Косынка на голове женщины коричневая, однотонная. Волосы, убранные под затылком в узел, – светло-русые. Из-под косынки выбились – смотреть мешают. Отдуть их пробует, стесняясь, но безуспешно. За ухо убрала прядь эту внешней стороной ладони – пока не падает. Глаза – как на иконе византийской у святых – формы такой же; и разрез, и выражение; и голубые, как её футболка. На прямом, ладненьком, как сказал бы мой отец, тонком, с небольшой горбинкой носу и под глазами – мелкие-мелкие веснушки – как будто рядом кто-то краску с кисти колонковой стряхивал неосторожно, их на лицо ей и набрызгало – как точки.
Спрятала обратно в карман куртки носовой платок. И говорит:
– Можно идти.
Подняла с земли тёмно-зелёную брезентовую сумку на длинном ремне, повесила её себе на правое плечо.
– Пойдёмте, – говорю. И предлагаю: – Давайте сумку, понесу.
– Нет, она лёгкая. Спасибо… А велосипед? – не оглядываясь на него, спрашивает.
– Пусть остаётся пока здесь.
– Пусть остаётся.
Идём. Я с одной стороны глубокой колеи, по обочине, переступая или обходя кучи сучьев, женщина – с другой, между колеями. В бор вошли, и колеи исчезли. Грунт здесь такой твёрдый, что даже лесовозы и трелёвочники не смогли его прорезать; лишь молодняк лесной рядом с дорогой ими смят; да комли чудом оставшихся, забракованных почему-то заготовителями, взрослых деревьев все ободраны. Ну – лесосека, будь она неладна.
Стыдно мне стало вдруг за это безобразие, не знаю, как и оправдаться.
– Вы за грибами сюда ехали? – зачем-то спрашиваю.
– Нет, – отвечает женщина. – Не за грибами.
– А за черникой – поздно, за брусникой – рано… – так говорю, как будто отвлекаю.

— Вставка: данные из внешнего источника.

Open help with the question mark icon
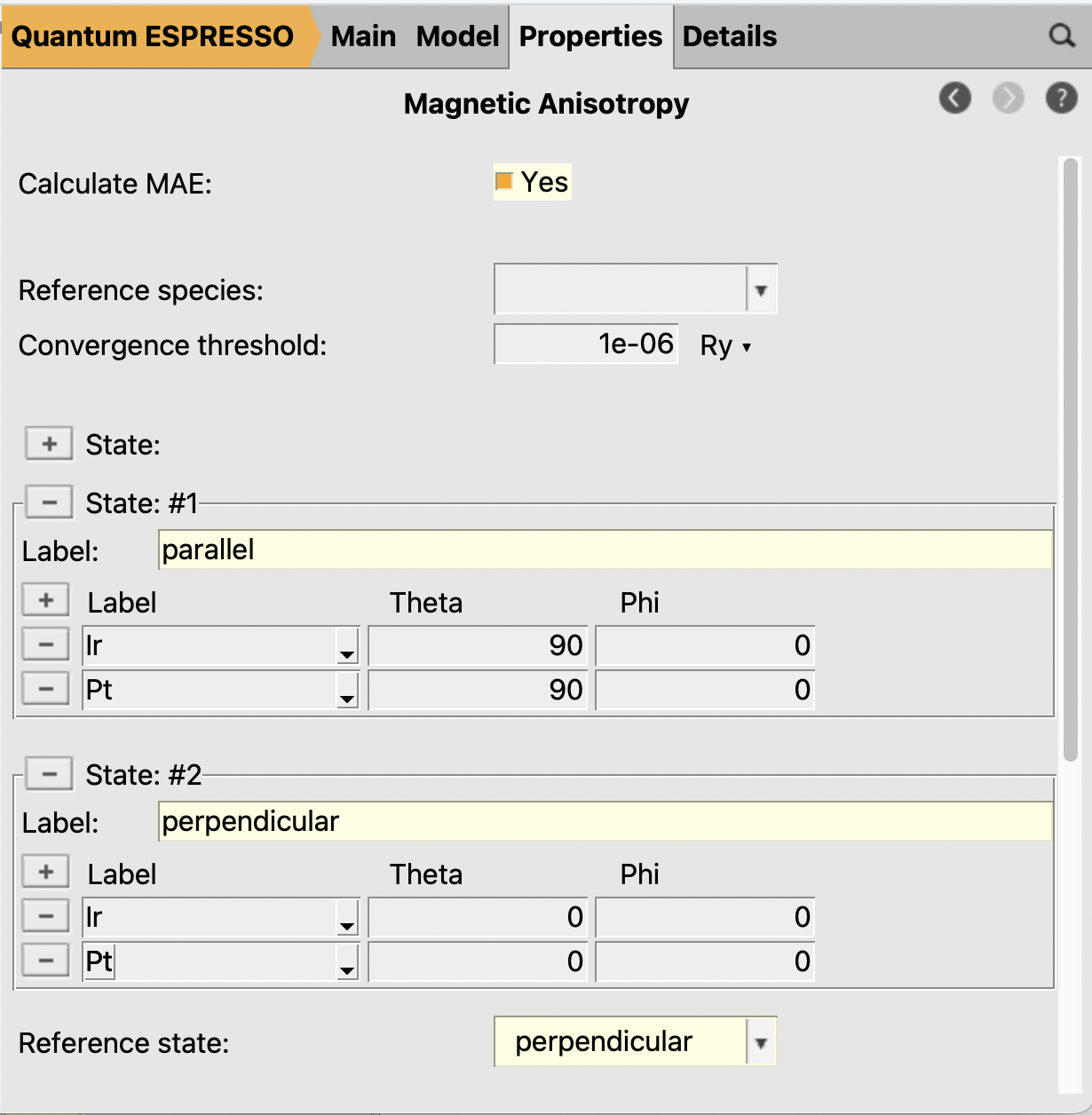The width and height of the screenshot is (1092, 1115). point(1061,98)
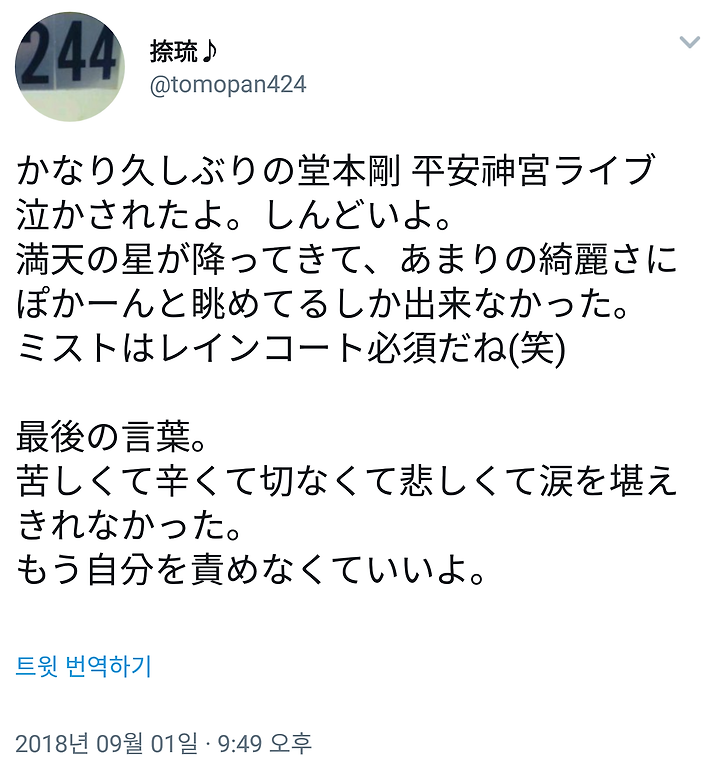Open the 244 profile avatar

pos(70,67)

– Не за брусникой, – улыбается.
Слева, за мелким, совсем уже жёлтым березняком, с ярко белеющими тонкими стволами, и за не видной с дороги старицей, заросшей по берегам редким ельником и низкорослым тальником, блеснула Кемь.
– Меня зовут Иваном.
– Очень приятно. А я – Маша.
– Мария, значит.
– Нет, нет, нет, – заторопилась вдруг, и быстро глянув в мою сторону. – Я – Маша. Мария – это слишком важно и значительно… А там река?